» **GOAL OF THE EXERCISE**
Your answer should be the data below, reproduced with nothing changed.

"""

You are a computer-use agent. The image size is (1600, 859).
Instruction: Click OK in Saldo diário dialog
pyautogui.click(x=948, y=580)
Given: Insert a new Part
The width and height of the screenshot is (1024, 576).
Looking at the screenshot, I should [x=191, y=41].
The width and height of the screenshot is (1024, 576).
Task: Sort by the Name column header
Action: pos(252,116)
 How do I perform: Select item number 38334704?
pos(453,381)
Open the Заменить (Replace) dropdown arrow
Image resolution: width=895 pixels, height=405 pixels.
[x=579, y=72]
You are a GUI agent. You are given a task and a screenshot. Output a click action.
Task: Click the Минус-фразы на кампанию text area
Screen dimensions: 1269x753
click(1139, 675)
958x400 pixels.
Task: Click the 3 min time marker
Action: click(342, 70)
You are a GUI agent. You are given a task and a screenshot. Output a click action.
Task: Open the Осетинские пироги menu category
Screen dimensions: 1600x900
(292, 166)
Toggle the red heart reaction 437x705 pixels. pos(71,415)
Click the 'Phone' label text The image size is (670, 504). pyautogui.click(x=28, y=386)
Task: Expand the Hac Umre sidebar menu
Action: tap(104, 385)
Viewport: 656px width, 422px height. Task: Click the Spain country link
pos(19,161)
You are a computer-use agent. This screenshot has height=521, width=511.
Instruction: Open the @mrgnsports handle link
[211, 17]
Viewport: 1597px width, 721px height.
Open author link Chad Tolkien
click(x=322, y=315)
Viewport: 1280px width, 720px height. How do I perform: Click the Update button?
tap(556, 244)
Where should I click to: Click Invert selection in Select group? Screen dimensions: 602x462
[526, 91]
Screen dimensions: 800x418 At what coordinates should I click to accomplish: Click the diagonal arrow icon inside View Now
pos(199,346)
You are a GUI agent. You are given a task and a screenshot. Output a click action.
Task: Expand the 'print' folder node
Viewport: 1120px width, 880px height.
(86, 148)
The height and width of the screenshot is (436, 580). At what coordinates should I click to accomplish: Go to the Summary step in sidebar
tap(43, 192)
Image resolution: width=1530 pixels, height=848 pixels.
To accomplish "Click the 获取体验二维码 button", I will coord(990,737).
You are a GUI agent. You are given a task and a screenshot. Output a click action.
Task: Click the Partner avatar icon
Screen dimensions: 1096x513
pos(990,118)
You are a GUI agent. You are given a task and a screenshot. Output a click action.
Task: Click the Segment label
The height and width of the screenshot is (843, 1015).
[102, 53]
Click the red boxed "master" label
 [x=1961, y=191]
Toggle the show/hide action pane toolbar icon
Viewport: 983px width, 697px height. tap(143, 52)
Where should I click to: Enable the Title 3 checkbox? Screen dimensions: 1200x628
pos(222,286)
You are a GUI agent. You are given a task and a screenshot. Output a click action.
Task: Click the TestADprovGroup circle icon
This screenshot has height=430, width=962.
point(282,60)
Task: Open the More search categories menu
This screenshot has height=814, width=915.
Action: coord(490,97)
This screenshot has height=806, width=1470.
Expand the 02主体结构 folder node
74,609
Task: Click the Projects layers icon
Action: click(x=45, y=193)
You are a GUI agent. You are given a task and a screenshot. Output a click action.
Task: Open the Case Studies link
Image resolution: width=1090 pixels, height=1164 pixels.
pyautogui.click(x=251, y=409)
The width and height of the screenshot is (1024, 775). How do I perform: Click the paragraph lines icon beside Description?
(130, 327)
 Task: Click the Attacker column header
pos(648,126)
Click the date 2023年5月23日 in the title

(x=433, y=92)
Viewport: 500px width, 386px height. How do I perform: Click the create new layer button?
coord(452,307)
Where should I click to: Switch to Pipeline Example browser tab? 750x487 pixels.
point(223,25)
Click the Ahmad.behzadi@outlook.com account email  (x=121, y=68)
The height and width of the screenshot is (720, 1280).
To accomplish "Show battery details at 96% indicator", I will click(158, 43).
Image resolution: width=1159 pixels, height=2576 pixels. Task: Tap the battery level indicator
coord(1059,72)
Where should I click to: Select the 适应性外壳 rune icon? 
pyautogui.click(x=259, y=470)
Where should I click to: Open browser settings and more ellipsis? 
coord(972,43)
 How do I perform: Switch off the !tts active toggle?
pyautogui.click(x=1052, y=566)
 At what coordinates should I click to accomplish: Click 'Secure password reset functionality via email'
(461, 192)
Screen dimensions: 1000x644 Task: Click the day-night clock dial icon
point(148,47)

"""

» **COMPLETED TASK**
You are a computer-use agent. The image size is (1600, 859).
Instruction: Click OK in Saldo diário dialog
pyautogui.click(x=948, y=580)
Given: Insert a new Part
The width and height of the screenshot is (1024, 576).
Looking at the screenshot, I should [x=191, y=41].
The width and height of the screenshot is (1024, 576).
Task: Sort by the Name column header
Action: pos(252,116)
 How do I perform: Select item number 38334704?
pos(453,381)
Open the Заменить (Replace) dropdown arrow
Image resolution: width=895 pixels, height=405 pixels.
[x=579, y=72]
You are a GUI agent. You are given a task and a screenshot. Output a click action.
Task: Click the Минус-фразы на кампанию text area
Screen dimensions: 1269x753
click(1139, 675)
958x400 pixels.
Task: Click the 3 min time marker
Action: click(342, 70)
You are a GUI agent. You are given a task and a screenshot. Output a click action.
Task: Open the Осетинские пироги menu category
Screen dimensions: 1600x900
(292, 166)
Toggle the red heart reaction 437x705 pixels. pos(71,415)
Click the 'Phone' label text The image size is (670, 504). pyautogui.click(x=28, y=386)
Task: Expand the Hac Umre sidebar menu
Action: tap(104, 385)
Viewport: 656px width, 422px height. Task: Click the Spain country link
pos(19,161)
You are a computer-use agent. This screenshot has height=521, width=511.
Instruction: Open the @mrgnsports handle link
[211, 17]
Viewport: 1597px width, 721px height.
Open author link Chad Tolkien
click(x=322, y=315)
Viewport: 1280px width, 720px height. How do I perform: Click the Update button?
tap(556, 244)
Where should I click to: Click Invert selection in Select group? Screen dimensions: 602x462
[526, 91]
Screen dimensions: 800x418 At what coordinates should I click to accomplish: Click the diagonal arrow icon inside View Now
pos(199,346)
You are a GUI agent. You are given a task and a screenshot. Output a click action.
Task: Expand the 'print' folder node
Viewport: 1120px width, 880px height.
(86, 148)
The height and width of the screenshot is (436, 580). At what coordinates should I click to accomplish: Go to the Summary step in sidebar
tap(43, 192)
Image resolution: width=1530 pixels, height=848 pixels.
To accomplish "Click the 获取体验二维码 button", I will coord(990,737).
You are a GUI agent. You are given a task and a screenshot. Output a click action.
Task: Click the Partner avatar icon
Screen dimensions: 1096x513
pos(990,118)
You are a GUI agent. You are given a task and a screenshot. Output a click action.
Task: Click the Segment label
The height and width of the screenshot is (843, 1015).
[102, 53]
Click the red boxed "master" label
 [x=1961, y=191]
Toggle the show/hide action pane toolbar icon
Viewport: 983px width, 697px height. tap(143, 52)
Where should I click to: Enable the Title 3 checkbox? Screen dimensions: 1200x628
pos(222,286)
You are a GUI agent. You are given a task and a screenshot. Output a click action.
Task: Click the TestADprovGroup circle icon
This screenshot has height=430, width=962.
point(282,60)
Task: Open the More search categories menu
This screenshot has height=814, width=915.
Action: coord(490,97)
This screenshot has height=806, width=1470.
Expand the 02主体结构 folder node
74,609
Task: Click the Projects layers icon
Action: click(x=45, y=193)
You are a GUI agent. You are given a task and a screenshot. Output a click action.
Task: Open the Case Studies link
Image resolution: width=1090 pixels, height=1164 pixels.
pyautogui.click(x=251, y=409)
The width and height of the screenshot is (1024, 775). How do I perform: Click the paragraph lines icon beside Description?
(130, 327)
 Task: Click the Attacker column header
pos(648,126)
Click the date 2023年5月23日 in the title

(x=433, y=92)
Viewport: 500px width, 386px height. How do I perform: Click the create new layer button?
coord(452,307)
Where should I click to: Switch to Pipeline Example browser tab? 750x487 pixels.
point(223,25)
Click the Ahmad.behzadi@outlook.com account email  (x=121, y=68)
The height and width of the screenshot is (720, 1280).
To accomplish "Show battery details at 96% indicator", I will click(158, 43).
Image resolution: width=1159 pixels, height=2576 pixels. Task: Tap the battery level indicator
coord(1059,72)
Where should I click to: Select the 适应性外壳 rune icon? 
pyautogui.click(x=259, y=470)
Where should I click to: Open browser settings and more ellipsis? 
coord(972,43)
 How do I perform: Switch off the !tts active toggle?
pyautogui.click(x=1052, y=566)
 At what coordinates should I click to accomplish: Click 'Secure password reset functionality via email'
(461, 192)
Screen dimensions: 1000x644 Task: Click the day-night clock dial icon
point(148,47)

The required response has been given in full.